## Required work:
Copy out, from the data, each line containing the string "green".

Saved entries

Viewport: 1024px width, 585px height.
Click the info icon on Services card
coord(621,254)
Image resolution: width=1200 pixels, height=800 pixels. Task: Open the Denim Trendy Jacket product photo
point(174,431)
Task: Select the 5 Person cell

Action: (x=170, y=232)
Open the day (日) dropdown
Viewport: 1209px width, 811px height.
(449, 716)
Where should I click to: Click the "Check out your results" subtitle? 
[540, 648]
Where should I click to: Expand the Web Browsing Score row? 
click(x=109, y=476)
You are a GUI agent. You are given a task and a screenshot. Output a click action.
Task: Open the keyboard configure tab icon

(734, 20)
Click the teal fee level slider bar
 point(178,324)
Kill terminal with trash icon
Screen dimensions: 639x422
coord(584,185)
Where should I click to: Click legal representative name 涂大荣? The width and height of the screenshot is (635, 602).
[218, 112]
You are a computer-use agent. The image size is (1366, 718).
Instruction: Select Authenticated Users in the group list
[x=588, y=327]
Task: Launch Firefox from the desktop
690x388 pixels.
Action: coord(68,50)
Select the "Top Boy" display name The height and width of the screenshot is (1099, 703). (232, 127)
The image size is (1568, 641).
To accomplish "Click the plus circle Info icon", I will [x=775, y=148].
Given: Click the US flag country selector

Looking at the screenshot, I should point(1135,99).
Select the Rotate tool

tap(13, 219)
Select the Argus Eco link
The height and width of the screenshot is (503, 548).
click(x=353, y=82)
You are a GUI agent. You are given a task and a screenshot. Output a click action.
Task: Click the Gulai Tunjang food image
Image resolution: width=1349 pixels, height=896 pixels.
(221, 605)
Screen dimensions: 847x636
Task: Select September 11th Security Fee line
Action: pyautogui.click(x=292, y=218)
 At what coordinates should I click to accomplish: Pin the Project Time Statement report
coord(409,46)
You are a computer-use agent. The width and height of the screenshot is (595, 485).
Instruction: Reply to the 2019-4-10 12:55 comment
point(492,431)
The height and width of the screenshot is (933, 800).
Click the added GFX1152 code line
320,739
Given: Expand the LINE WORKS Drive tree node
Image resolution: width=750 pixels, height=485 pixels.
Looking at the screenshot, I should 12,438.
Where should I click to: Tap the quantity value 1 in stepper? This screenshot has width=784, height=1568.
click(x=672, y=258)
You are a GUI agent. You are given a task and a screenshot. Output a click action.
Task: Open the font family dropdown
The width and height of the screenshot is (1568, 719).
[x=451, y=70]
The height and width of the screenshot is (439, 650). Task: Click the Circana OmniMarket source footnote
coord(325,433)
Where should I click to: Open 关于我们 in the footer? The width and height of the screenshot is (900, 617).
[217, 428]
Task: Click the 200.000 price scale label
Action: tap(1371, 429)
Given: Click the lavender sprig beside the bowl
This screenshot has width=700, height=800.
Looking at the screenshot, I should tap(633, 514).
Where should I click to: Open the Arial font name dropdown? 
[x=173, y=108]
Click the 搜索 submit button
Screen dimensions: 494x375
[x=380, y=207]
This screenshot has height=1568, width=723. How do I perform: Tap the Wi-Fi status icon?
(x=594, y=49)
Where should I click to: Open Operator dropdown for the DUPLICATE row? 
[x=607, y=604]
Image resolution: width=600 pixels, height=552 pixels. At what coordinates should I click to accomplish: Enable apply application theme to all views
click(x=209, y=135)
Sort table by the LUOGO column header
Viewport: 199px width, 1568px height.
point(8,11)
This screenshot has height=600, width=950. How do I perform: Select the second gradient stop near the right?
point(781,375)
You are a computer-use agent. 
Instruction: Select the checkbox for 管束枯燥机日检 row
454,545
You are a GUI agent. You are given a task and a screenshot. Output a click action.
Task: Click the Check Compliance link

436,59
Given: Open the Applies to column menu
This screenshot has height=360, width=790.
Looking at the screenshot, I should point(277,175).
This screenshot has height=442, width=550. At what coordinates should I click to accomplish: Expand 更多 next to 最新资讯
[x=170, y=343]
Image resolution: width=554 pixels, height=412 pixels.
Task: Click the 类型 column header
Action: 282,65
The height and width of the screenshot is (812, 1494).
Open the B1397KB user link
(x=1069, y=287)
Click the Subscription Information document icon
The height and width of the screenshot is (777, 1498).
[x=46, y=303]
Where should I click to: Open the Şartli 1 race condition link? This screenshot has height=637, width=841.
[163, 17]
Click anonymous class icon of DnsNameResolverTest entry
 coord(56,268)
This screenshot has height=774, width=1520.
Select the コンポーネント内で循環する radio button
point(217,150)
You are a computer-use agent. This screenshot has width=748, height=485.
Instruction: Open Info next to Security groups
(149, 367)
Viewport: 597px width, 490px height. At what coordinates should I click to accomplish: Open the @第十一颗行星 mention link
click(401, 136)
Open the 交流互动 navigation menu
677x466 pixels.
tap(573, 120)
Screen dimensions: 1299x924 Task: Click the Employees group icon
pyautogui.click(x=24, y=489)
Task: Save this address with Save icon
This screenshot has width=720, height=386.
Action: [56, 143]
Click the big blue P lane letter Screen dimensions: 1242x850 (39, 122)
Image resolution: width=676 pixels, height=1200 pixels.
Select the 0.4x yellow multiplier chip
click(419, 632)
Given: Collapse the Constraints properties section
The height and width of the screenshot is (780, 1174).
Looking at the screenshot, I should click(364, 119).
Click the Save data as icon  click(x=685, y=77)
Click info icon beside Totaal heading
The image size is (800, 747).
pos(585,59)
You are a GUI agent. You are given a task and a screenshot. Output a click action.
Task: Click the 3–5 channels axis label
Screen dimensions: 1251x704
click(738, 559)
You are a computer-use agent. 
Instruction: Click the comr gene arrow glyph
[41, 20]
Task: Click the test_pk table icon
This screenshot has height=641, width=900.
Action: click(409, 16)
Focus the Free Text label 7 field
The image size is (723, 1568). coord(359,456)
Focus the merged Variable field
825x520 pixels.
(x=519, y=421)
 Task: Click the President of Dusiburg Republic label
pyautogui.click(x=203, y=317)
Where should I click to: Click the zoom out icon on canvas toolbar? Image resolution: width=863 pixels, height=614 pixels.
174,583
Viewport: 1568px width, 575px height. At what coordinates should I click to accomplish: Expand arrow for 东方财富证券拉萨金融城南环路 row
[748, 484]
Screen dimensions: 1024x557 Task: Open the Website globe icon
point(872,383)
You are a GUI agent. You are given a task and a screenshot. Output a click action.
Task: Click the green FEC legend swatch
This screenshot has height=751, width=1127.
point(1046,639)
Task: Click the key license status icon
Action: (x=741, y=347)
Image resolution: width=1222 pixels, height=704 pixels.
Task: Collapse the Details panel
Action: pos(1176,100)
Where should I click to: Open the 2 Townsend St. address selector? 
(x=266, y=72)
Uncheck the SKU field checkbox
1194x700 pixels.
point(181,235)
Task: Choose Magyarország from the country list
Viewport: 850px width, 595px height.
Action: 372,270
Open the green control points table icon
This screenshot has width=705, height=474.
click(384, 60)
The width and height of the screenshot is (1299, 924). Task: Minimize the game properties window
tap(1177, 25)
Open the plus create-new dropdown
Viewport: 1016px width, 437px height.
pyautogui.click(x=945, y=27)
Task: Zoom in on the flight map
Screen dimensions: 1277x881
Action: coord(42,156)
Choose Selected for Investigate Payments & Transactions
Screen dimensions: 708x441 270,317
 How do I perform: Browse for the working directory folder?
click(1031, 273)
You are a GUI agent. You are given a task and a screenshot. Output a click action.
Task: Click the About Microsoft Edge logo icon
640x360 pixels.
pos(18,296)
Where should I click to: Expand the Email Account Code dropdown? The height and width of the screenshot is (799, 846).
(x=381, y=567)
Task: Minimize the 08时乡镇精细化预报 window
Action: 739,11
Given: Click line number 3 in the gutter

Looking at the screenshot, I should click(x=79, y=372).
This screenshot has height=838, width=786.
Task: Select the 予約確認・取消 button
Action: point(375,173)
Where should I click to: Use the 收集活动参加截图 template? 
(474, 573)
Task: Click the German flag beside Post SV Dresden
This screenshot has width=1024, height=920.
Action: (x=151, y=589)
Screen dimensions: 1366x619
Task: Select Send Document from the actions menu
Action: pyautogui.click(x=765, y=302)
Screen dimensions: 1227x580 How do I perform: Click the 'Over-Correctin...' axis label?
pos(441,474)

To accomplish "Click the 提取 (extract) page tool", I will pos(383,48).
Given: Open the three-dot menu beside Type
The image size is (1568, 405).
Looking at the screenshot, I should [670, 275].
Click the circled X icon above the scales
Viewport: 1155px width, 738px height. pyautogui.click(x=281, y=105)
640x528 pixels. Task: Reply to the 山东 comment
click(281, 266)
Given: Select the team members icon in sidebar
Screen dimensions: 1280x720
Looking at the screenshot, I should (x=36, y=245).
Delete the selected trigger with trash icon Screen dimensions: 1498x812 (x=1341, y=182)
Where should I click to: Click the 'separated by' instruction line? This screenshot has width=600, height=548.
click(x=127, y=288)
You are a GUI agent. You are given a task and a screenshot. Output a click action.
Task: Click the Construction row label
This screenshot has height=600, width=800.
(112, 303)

## Expected answer:
Task: Click the green FEC legend swatch
Open the green control points table icon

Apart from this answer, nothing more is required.